On the subject of the DoF, I think it is a position which makes sense in these times of globalised football. When recruitment was restricted to the British Isles, a manager could control that without too much trouble, but we shouldn't expect him to be aware of all the talent available on the Continent and elsewhere. A DoF fills this vacuum perfectly.

Besides, I don't think there needs to be a clash between the two jobs, as long as the manager can also suggest players to be signed and has a veto on anyone the DoF wants to bring in, apart from the academy, which I think it makes sense to leave to the DoF alone.

At this stage, I don't think Sam Allardyce will be here next season, and if the board, Moshiri, or whoever, have already made that decision, then they have plenty of time to bring in a suitable man.
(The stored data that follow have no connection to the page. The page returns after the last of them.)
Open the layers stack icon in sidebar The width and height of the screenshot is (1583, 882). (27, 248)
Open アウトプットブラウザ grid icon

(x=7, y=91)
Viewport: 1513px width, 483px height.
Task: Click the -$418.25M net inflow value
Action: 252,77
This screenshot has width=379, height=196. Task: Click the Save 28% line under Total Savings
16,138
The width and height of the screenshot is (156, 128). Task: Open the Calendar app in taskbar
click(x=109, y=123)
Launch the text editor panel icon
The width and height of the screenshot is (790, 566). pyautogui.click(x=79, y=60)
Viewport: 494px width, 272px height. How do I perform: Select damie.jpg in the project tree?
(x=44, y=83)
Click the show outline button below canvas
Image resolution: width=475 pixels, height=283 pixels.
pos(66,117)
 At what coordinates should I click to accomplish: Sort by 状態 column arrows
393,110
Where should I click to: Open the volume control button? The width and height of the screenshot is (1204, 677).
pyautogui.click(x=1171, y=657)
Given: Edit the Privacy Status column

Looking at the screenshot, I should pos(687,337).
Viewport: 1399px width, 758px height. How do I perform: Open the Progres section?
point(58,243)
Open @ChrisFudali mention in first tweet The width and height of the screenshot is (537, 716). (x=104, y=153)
Even with tried and tested managers, you never know how things are going to turn out, and so a bit of luck is also required. For all he has already given this club, Moshiri deserves to be third-time lucky. And so do we...

Julian Wait
61 Posted 02/03/2018 at 14:02:07
Lyndon Lloyd/ToffeeWeb: "The Voice of The People of The People's Club"
Matthew Williams
62 Posted 02/03/2018 at 14:51:17
An excellent piece, well written, followed up with some superb posts that sum up the shocking state of our once great club.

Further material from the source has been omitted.